Spearheading the project had been Arthur Livingston, Zoey’s biological father, a self-made crime kingpin. And here, “self-made” means he gave himself a fake, WASP-sounding name to conceal his connections to his own wealthy Armenian gangster father. Arthur’s group had been run out of Las Vegas and, mostly out of spite, planted their flag in a spot positioned to siphon away Sin City’s most profitable tourists and whales. The founders played up the new city’s lawlessness, Arthur doing media appearances telling potential residents and developers alike to stay away if they couldn’t handle it. “Tabula Rasa,” he’d say while grinning and stabbing a finger at the camera, “is not for pussies. If you’re not man enough, well, there’s a loser’s train to Vegas that leaves every hour.” People couldn’t move there fast enough.

Zoey stared at the ceiling. She really wanted to roll over, but Stench Machine was sleeping in the hammock formed by the blanket between her legs and disturbing him was, of course, unthinkable.

She didn’t ask Will much about Arthur’s early years; when she did what she got back were anecdotes that everyone at the table thought were hilarious but that Zoey found sickening. She knew that several years after Arthur got Zoey’s mother pregnant, North Korea fell into civil war (the two events are thought to be unrelated).
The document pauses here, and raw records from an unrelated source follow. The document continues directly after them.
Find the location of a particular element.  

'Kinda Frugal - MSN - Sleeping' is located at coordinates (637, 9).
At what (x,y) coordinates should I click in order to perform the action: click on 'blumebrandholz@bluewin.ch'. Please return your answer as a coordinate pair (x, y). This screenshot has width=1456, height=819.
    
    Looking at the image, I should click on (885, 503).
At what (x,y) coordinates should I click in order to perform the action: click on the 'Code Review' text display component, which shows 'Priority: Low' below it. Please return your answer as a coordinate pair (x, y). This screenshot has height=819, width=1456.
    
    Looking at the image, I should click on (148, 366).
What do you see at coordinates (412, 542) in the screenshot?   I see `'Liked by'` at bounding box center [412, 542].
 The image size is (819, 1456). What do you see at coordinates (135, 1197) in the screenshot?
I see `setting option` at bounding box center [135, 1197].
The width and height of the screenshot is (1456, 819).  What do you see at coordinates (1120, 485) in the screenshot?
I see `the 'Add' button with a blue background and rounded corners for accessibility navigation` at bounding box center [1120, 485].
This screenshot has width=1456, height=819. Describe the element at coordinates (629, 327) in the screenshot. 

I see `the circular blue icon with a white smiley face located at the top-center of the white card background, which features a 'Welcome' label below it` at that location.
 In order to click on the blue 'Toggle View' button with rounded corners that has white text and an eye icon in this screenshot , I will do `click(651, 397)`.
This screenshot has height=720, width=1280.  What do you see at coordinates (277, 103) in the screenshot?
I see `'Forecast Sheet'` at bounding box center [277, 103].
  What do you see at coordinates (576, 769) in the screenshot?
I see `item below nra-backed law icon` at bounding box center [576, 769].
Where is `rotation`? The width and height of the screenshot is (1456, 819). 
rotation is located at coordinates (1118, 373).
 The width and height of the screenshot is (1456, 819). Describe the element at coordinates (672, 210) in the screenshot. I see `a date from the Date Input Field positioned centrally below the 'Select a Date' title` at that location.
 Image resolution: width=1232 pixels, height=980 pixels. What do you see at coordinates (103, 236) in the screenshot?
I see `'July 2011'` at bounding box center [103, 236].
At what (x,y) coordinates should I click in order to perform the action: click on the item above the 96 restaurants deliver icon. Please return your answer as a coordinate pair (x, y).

Arthur then used the war as cover for a human trafficking scheme that blatantly violated the laws of the DPRK, the United States, and common human decency. In the process, he encountered Will Blackwater, Budd Billingsley, and Andre Knox, who were doing equally illegal off-the-books PSYOPS work on behalf of the US government. Once back in the States, Arthur recruited all three to ill-defined roles in his organization that would take advantage of their unique training. Arthur had apparently once confided to Will that if one possessed the skill to craft sufficiently elaborate and convincing lies, then no other skills were really necessary.